» Questions on the material:
1. Transcribe the portion of the forum post about deciding whether to have children, starting at "DH thinks kids" and ending at "I'll stop now.".
2. Continue the forum post about deciding whether to have children, picking up after its final sentence.

» Extract provided:
= Beginning of Section =

DH thinks kids absolutely wreck people's lives and most parents are miserable. I definitely don't think that's true for ALL parents. BUT most of my friends that have kids are always telling me how lucky I am to be able to go places, etc. But they are incredulous when I say I don't know if or when we will have kids...like it should be a given that everyone must reproduce. Uh okay. I think it's fine if people choose not to have kids.
I'm just worried about the loneliness factor...sometimes I daydream about being a grandmother with all the little kids running around. What do people do when they get old and everyone they know is gone? I'm not the most social person so I think I would probably be lonely without family. But, yeah, I know MANY people have kids that never visit them, so that would be sad too...sorry my post is getting depressing. I'll stop now.
For you, it might make sense to consider adoption which would continue family if not bloodline.

= End of Section =

Dataset entries
= Beginning of Section =

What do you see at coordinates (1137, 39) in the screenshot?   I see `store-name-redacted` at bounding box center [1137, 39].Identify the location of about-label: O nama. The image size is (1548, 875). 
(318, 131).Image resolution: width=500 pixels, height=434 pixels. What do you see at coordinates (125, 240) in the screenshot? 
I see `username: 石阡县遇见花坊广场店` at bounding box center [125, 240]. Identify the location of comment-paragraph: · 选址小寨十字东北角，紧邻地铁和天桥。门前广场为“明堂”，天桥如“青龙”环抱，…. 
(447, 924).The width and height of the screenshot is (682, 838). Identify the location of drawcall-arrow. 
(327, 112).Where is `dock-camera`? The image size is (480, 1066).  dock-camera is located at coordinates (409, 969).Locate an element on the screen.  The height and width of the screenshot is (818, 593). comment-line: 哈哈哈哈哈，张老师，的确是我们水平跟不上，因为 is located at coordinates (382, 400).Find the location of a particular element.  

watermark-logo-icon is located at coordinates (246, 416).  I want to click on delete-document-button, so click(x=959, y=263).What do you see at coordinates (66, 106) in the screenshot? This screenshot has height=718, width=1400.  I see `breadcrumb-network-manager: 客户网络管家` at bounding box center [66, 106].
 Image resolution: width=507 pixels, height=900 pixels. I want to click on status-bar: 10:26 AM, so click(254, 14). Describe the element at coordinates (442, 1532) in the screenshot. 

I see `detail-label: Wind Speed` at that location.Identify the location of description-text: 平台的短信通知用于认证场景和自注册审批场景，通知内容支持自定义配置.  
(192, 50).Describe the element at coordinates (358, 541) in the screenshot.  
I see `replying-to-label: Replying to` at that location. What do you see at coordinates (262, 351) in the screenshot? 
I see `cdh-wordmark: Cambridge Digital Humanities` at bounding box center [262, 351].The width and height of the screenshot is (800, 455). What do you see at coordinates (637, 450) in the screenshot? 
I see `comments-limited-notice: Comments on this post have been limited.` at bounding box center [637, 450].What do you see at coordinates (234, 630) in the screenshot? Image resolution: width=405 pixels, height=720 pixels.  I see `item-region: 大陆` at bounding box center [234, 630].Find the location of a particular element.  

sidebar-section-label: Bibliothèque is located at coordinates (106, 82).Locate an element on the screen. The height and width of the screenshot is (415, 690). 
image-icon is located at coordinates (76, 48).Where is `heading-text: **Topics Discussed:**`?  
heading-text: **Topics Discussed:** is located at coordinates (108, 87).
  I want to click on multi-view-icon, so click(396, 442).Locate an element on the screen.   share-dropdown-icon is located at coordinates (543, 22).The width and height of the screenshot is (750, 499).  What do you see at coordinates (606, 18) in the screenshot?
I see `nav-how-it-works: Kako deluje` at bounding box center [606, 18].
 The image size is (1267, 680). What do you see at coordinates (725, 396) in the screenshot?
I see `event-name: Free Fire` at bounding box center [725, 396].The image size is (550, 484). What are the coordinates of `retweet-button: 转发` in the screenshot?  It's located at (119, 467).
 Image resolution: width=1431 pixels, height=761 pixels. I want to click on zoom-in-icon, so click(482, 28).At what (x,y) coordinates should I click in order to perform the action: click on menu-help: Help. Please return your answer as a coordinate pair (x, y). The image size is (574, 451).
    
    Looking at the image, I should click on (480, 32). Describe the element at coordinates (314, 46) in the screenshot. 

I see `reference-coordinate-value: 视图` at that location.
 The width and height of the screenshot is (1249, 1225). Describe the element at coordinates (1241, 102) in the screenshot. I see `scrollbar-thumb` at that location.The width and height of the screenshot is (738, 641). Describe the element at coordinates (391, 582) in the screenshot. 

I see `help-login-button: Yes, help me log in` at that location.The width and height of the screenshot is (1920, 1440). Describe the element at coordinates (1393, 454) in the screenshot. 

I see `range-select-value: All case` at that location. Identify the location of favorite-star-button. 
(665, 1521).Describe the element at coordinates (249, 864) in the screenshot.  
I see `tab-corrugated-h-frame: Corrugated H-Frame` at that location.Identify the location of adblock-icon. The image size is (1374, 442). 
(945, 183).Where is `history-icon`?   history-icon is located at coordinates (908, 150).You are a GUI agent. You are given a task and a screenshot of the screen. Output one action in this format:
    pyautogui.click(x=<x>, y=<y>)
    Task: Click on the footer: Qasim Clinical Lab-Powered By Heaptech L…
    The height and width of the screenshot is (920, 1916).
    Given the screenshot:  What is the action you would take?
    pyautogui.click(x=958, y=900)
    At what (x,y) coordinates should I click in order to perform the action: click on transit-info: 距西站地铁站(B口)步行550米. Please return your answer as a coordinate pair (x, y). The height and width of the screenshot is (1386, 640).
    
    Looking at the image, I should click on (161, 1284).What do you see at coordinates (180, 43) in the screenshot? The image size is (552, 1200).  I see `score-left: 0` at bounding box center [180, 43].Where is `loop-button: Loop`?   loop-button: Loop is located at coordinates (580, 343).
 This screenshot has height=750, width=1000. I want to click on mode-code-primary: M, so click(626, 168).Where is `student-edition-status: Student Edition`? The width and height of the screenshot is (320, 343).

= End of Section =

» Your written answers:
1.
DH thinks kids absolutely wreck people's lives and most parents are miserable. I definitely don't think that's true for ALL parents. BUT most of my friends that have kids are always telling me how lucky I am to be able to go places, etc. But they are incredulous when I say I don't know if or when we will have kids...like it should be a given that everyone must reproduce. Uh okay. I think it's fine if people choose not to have kids.
I'm just worried about the loneliness factor...sometimes I daydream about being a grandmother with all the little kids running around. What do people do when they get old and everyone they know is gone? I'm not the most social person so I think I would probably be lonely without family. But, yeah, I know MANY people have kids that never visit them, so that would be sad too...sorry my post is getting depressing. I'll stop now.

2.
As for me and others like me, I am very engaged with my friend's kids and hope to be an aunt someday. I also plan to a do a lot of international travel in my older years and to try and maintain an active career as long as possible, and after that volunteering and docent work. I hope to be a mentor to young people as I get older and already am to some degree. In other words, I hope to stay in touch and relevant to young people as I get older and older. We'll see how that goes but I don't envision it as lonely. There are too many schools, communities, families and friends in need of people with attention, interest and affection to share, not to mention an intellectual connection. Hopefully I'll be ok.
Hope you come to peace with your situation.
I hear you and good luck. Makes sense to just enjoy it and see where it leads..
"Great minds discuss ideas; Average minds discuss events; Small minds discuss people."
"I think that somehow, we learn who we really are and then we live with that decision."